— start Page excerpt —

Ack with comments, marked AndersW>.
regards,
Anders Widell
On 12/13/2016 02:56 PM, Hans Nordeback wrote:
> osaf/services/infrastructure/nid/Makefile.am | 2 +-
> osaf/services/infrastructure/nid/nodeinit.c | 285
> ++++++++++++++++++++++++++-
> 2 files changed, 278 insertions(+), 9 deletions(-)
>
>
> diff --git a/osaf/services/infrastructure/nid/Makefile.am
> b/osaf/services/infrastructure/nid/Makefile.am
> --- a/osaf/services/infrastructure/nid/Makefile.am
> +++ b/osaf/services/infrastructure/nid/Makefile.am
> @@ -31,7 +31,7 @@ opensafd_CPPFLAGS = \
> $(AM_CPPFLAGS)
>
> opensafd_SOURCES = \
> - nodeinit.c
> + nodeinit.cc
>
> opensafd_LDADD = \
> $(top_builddir)/osaf/libs/core/libopensaf_core.la
> diff --git a/osaf/services/infrastructure/nid/nodeinit.c
> b/osaf/services/infrastructure/nid/nodeinit.cc
> rename from osaf/services/infrastructure/nid/nodeinit.c
> rename to osaf/services/infrastructure/nid/nodeinit.cc
> --- a/osaf/services/infrastructure/nid/nodeinit.c
> +++ b/osaf/services/infrastructure/nid/nodeinit.cc
> @@ -63,10 +63,15 @@
> #include <configmake.h>
> #include <rda_papi.h>
> #include <logtrace.h>
> +
> +#include <string>
> +#include <vector>
[AndersW] Need to include <cerrno> due to the use of the errno variable.
> +
> #include "osaf_poll.h"
> #include "osaf_time.h"
>
> #include "nodeinit.h"
> +#include "osaf/libs/core/cplusplus/base/file_notify.h"

— end Page excerpt —
— start Data extract —

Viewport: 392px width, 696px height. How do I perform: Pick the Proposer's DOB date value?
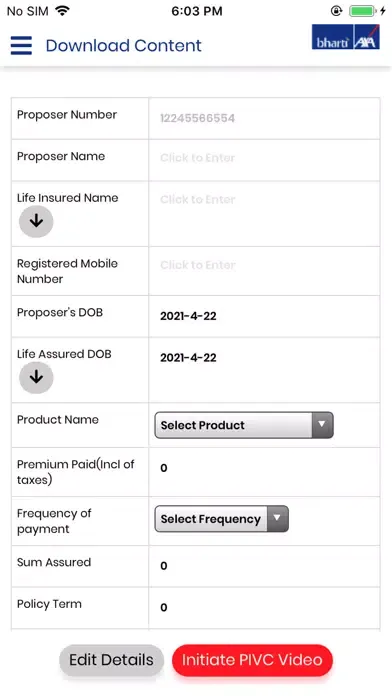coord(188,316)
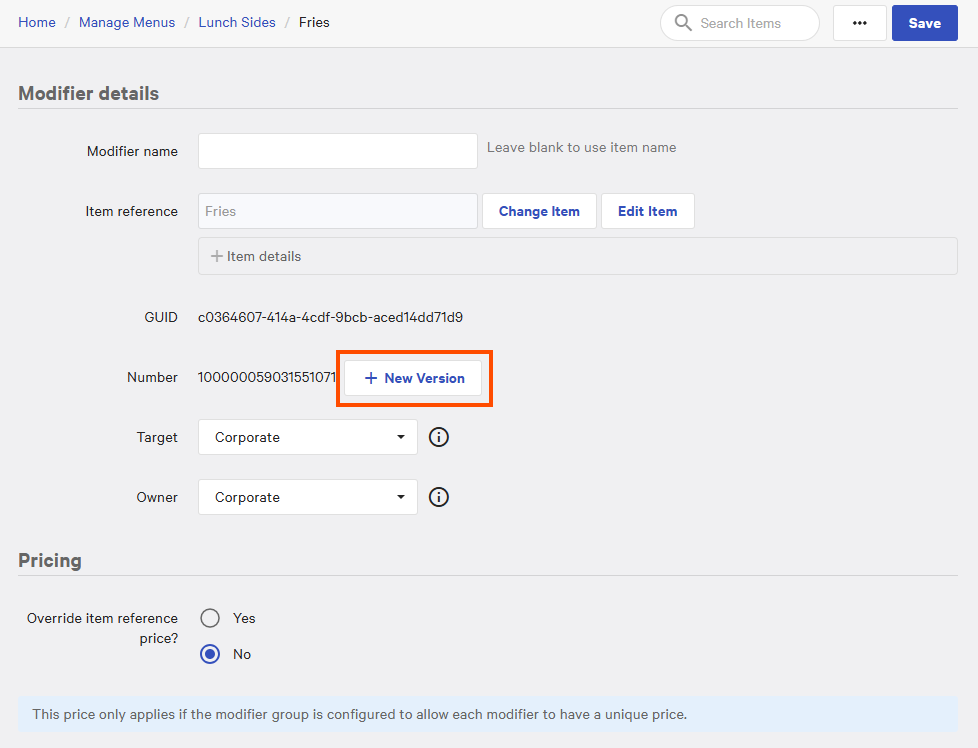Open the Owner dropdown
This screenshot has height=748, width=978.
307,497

— end Data extract —
— start Data extract —

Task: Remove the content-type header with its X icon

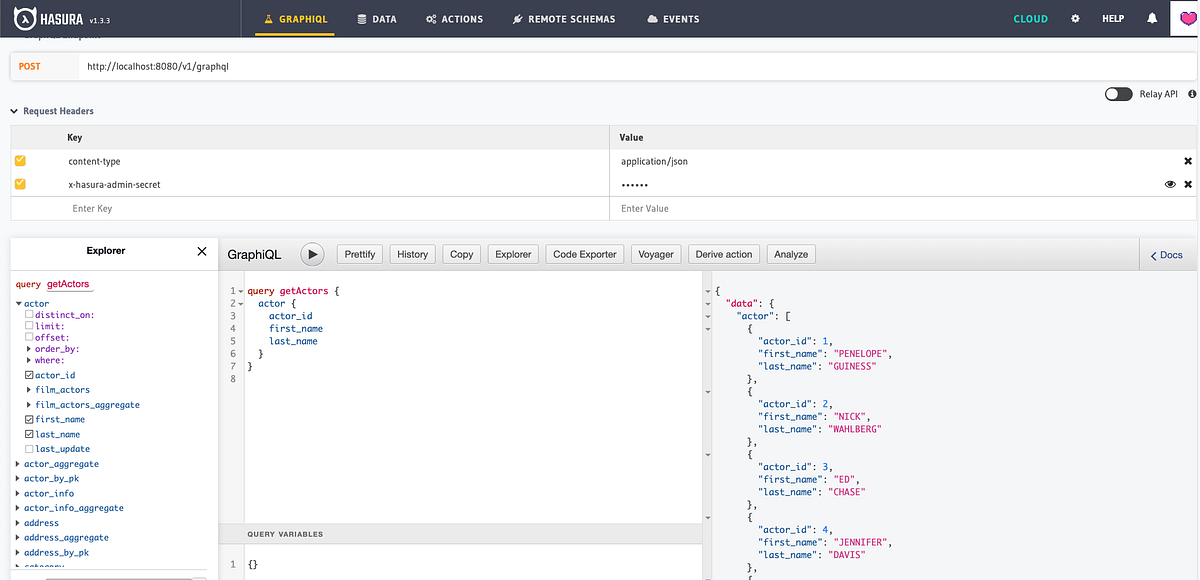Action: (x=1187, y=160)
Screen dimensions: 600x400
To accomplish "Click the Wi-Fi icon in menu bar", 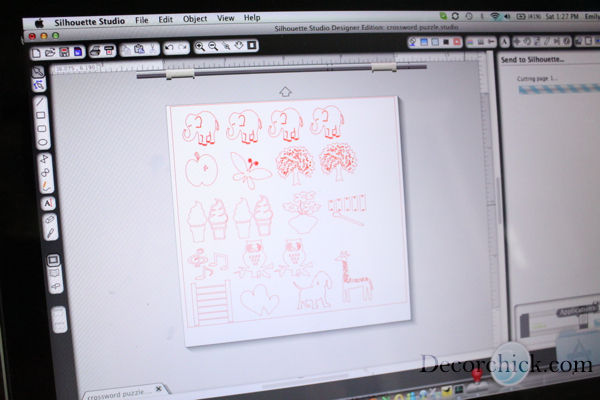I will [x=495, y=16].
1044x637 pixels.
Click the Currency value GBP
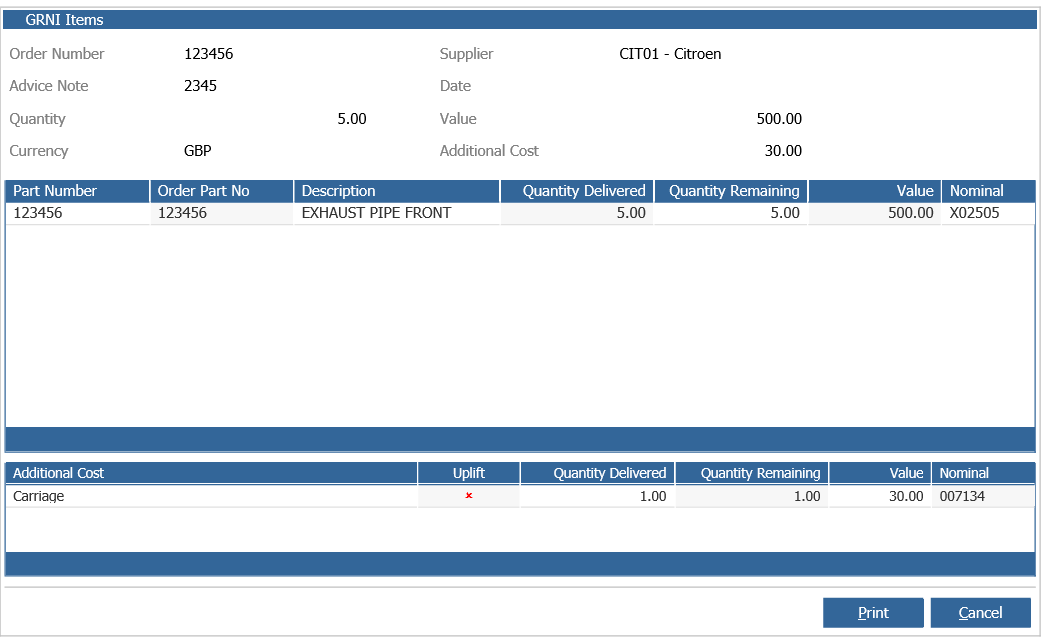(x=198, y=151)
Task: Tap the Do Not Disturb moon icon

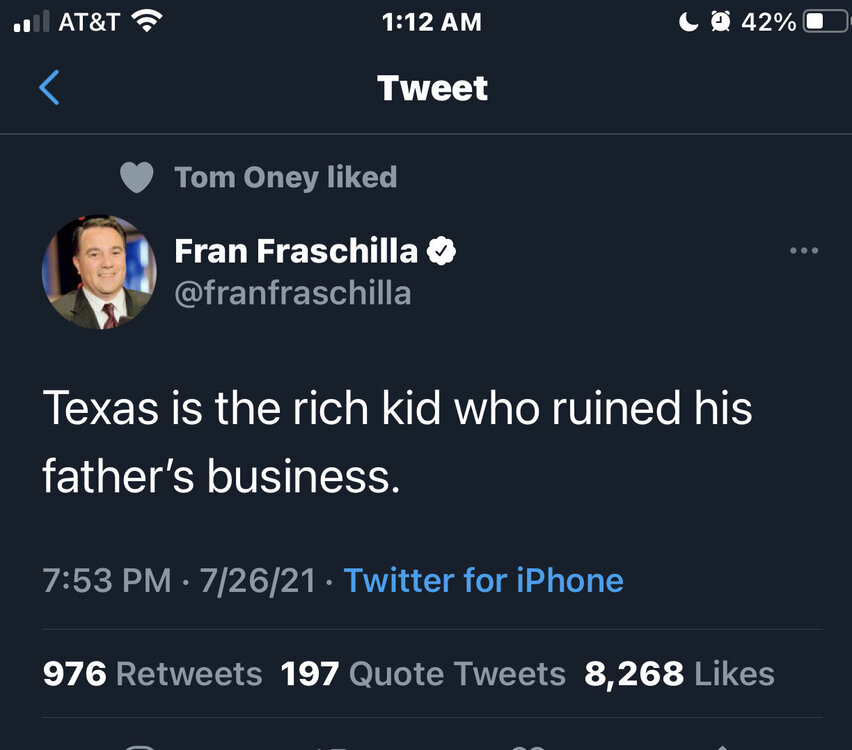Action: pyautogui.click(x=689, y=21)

— end Data extract —
— start Data extract —

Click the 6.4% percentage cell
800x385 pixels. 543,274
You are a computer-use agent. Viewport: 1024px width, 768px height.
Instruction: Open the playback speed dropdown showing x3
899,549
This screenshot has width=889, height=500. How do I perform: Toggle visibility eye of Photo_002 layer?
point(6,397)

— end Data extract —

_Tasks and exercises_
a) From the nodeinit patch review, reproduce the part starting with "Ack with comments, marked" and going on through "insertions(+), 9 deletions(-)".
b) Translate this sentence from the nodeinit patch review into Spanish: "Need to include <cerrno> due to the use of the errno variable."
c) Carry on the nodeinit patch review from the point where it stops.

_Answers given_
a)
Ack with comments, marked AndersW>.
regards,
Anders Widell
On 12/13/2016 02:56 PM, Hans Nordeback wrote:
> osaf/services/infrastructure/nid/Makefile.am | 2 +-
> osaf/services/infrastructure/nid/nodeinit.c | 285
> ++++++++++++++++++++++++++-
> 2 files changed, 278 insertions(+), 9 deletions(-)

b) Es necesario incluir <cerrno> debido al uso de la variable errno.

c)
>
> #define SETSIG(sa, sig, fun, flags) \
> do { \
> @@ -111,11 +116,46 @@ static uint32_t recovery_action(NID_SPAW
> static uint32_t spawn_services(char *);
> static void nid_sleep(uint32_t);
>
> +/* Functions used for service monitoring */
> +static uint32_t create_svc_monitor_thread(void);
> +static void* svc_monitor_thread(void *fd);
> +static int handle_data_request(struct pollfd *fds, const std::string
> &nid_name);
> +static void handle_svc_exit(int fd);
> +static std::string get_svc_name(int fd);
> +static int start_monitor_svc(const char *svc);
> +
> +/* Data declarations for service monitoring */
> +static int svc_mon_fd = -1;
> +static int next_svc_fds_slot = 0;
> +
> +struct SvcMap {
> + std::string nid_name;
> + std::string fifo_file;
> + int fifo_fd;
> +};
> +
> +static std::vector<SvcMap> svc_map = {
> + {"AMFD", "osafamfd.fifo", -1},
> + {"TRANSPORT", "osaftransportd.fifo", -1},
> + {"CLMNA", "osafclmna.fifo", -1},
> + {"RDED", "osafrded.fifo", -1},
> + {"HLFM", "osaffmd.fifo", -1},
> + {"IMMD", "osafimmd.fifo", -1},
> + {"IMMND", "osafimmnd.fifo", -1},
> + {"LOGD", "osaflogd.fifo", -1},
> + {"NTFD", "osafntfd.fifo", -1},
> + {"PLMD", "osafplmd.fifo", -1},
> + {"CLMD", "osafclmd.fifo", -1},
[AndersW] Remove the last comma character from line above.
> +};
> +static const std::string fifo_dir = PKGLOCALSTATEDIR;
> +const int kMaxNumOfFds = 40;
> +const int kTenSecondsInMilliseconds = 10000;
> +
> /* List of recovery strategies */
> NID_FUNC recovery_funcs[] = { spawn_wait };
> NID_FORK_FUNC fork_funcs[] = { fork_process, fork_script, fork_daemon };
>
> -char *nid_recerr[NID_MAXREC][4] = {
> +const char *nid_recerr[NID_MAXREC][4] = {
> {"Trying To RESPAWN", "Could Not RESPAWN", "Succeeded To RESPAWN",
> "FAILED TO RESPAWN"},
> {"Trying To RESET", "Faild to RESET", "suceeded To RESET", "FAILED
> AFTER RESTART"}
> };
> @@ -167,10 +207,10 @@ char *gettoken(char **str, uint32_t tok)
> return (NULL);
> }
>
> - while ((*p != tok) && (*p != '\n') && *p)
> + while ((*p != static_cast<int>(tok)) && (*p != '\n') && *p)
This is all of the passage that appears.